Looks like we'd need to build a list of cdrs out of the input list, and another one in reverse, -- to be able to iterate over them in both directions, back and forth, -- to make that happen.

I'll leave that for another day, for now.

Answer 2

Once you have the partition, there is still a small step to do.

Take care, you need to be sure partition splits the input in smaller sets all the time. In other word, partition not to return some empty set. The pivot can go in any of the sets and use this fact to check that you do not return an empty set, in case your comparison operator does not really decrease the size of the input. This is why I inserted the equality operator -- to be able to check if I insert the pivot in the first returned set or in the second one.

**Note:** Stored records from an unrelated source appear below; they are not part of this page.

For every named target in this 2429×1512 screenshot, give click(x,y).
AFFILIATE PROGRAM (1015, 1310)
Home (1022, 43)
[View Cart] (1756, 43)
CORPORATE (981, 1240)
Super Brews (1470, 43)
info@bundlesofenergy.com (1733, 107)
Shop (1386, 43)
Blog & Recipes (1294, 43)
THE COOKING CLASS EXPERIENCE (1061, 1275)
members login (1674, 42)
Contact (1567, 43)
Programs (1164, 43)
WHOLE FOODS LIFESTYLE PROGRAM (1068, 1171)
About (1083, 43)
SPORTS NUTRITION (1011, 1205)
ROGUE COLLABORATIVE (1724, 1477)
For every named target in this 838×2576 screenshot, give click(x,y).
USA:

(define (partition pivot lst ret)
  ((lambda (s)
     (s s lst
        (lambda (a b p*)
          (if (and (null? a) (null? b))
              (ret (list pivot) (cdr p*))
              (if (null? a)
                  (ret p* b)
                  (if (null? b)
                      (ret a p*)
                      (if (< (car b) pivot)
                          (ret a (append p* b))
                          (if (< (car a) pivot)
                              (ret (append a p*) b)
                              (error "never here")))))))))
   (lambda (s l* c)
     (if (null? l*)
         (c '() '() '())
         (let ((x (car l*)))
           (s s (cdr l*)
              (lambda (a b p*)
                (if (= x pivot)
                    (c a b (cons pivot p*))
                    (if (< x pivot)
                        (c (cons x a) b p*)
                        (c a (cons x b) p*))))))))))

    
(define choose-pivot car)

In a real implementation, you will all the time use vectors and this is why the append will not be present, as, sorting on the place, at the end of partition, both sides will be sorted relatively one to the other. Here, we need to reassemble the 2 sides using append:

(define (quicksort lst)
  (if (null? lst) '()
      (if (null? (cdr lst))
          lst
          (let* ((pivot (choose-pivot lst)))
            (partition pivot lst
                       (lambda (p< p>)
                         (append
                           (quicksort p<)
                           (quicksort p>))))))))

A test:

1 ]=> (quicksort '(1 3 5 7 9 8 6 4 2))
;Value: (1 2 3 4 5 6 7 8 9)

1 ]=> (quicksort '(1 9 3 8 5 7 7 6 9 5 8 4 6 3 4 2 2 1))
;Value: (1 1 2 2 3 3 4 4 5 5 6 6 7 7 8 8 9 9)

I used as pivot the first element of the input to split, but you can redefine the choose-pivot to select other element.

In practice, this algorithm is used in combination with other sorts -- when the input has fewer than 4-8 elements, the quicksort is not recurred any more, but other sorting is used for the lowest cases of recurrence relation.

I used directly < in the code -- you can insert it as a parameter in case you prefer a more generic procedure... In any case, the operator that you use needs to simulate the equality and different of in the same time.

UPDATE I have updated the partition, such that to consider duplicated elements. In my first version, it ignored duplicated elements.